World Bulletin / News Desk
Speaking at a news conference in Berlin, Merkel’s spokesman Steffen Seibert rebuffed criticism directed at Merkel for not honoring the promise she made four years ago to resolve the murders.
“It is still a task for the politicians, the judiciary and the people in Germany to do everything to ensure that the NSU serial murders would never happen again. This task would not end with the end of the trial,” Seibert said.
The shadowy National Socialist Underground (NSU) killed 10 people, including eight Turkish and one Greek immigrant as well as a police officer, between 2000 and 2007, but the murders had long remained unresolved.

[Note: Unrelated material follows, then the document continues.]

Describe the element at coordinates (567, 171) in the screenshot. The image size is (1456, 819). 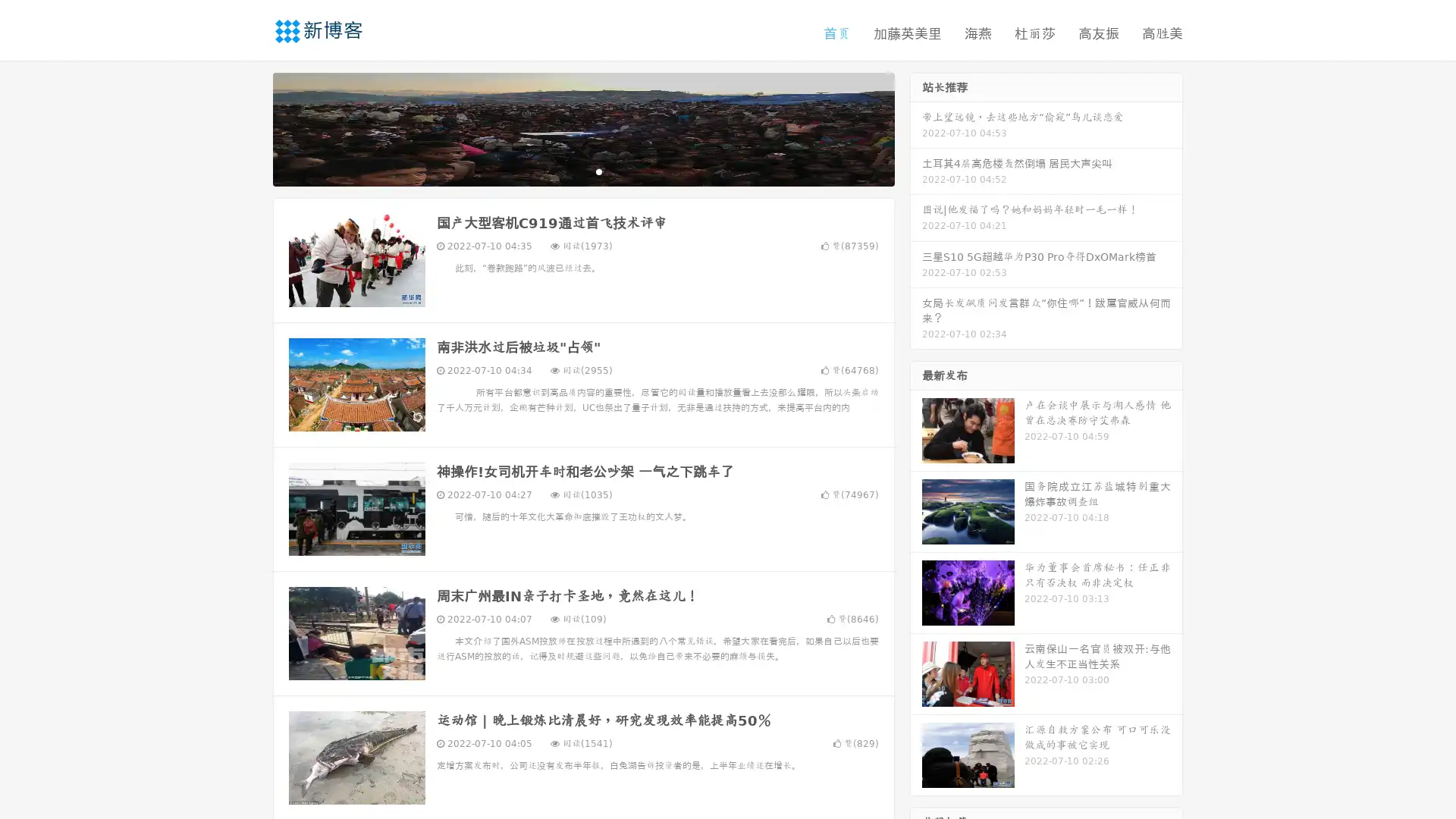
I see `Go to slide 1` at that location.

After a five-year-long trial, a Munich court Wednesday handed a life sentence to the main suspect Beate Zschaepe and gave lighter sentences to four other suspects, who provided support to the terrorist group.
The families of neo-Nazi murder victims expressed disappointment with the verdict and said the trial has left many key questions unanswered.
They also accused authorities of trying to cover up the neo-Nazi group’s possible ties to informants and officials working for the domestic intelligence agency.
The German public first learned of the group's existence and its role in the murders in 2011, when two members -- Uwe Mundlos and Uwe Bohnhardt -- died after an unsuccessful bank robbery and police found guns and extreme-right literature in their apartment.
During the five-year trial, Beate Zschaepe, the only surviving member of the group, declined to give any insight about the NSU and tried to lay the blame on her two deceased colleagues.
The scandal surrounding the neo-Nazi NSU has led to criticism of police and security agencies, and accusations of institutional racism.
Until 2011, Germany’s police and intelligence services ruled out any racial motive for the murders and instead treated immigrant families as suspects, questioning them over alleged connections with mafia groups and drug traffickers.
While recent revelations have shown that Germany’s domestic intelligence agency had dozens of informants who had contacts with the NSU suspects, officials insisted that they had no prior information about the NSU terror cell and its suspected role in the killings.
However, authorities in the central German state of Hesse have recently decided to keep several documents secret for 120 years, prompting further speculations about the NSU’s possible ties.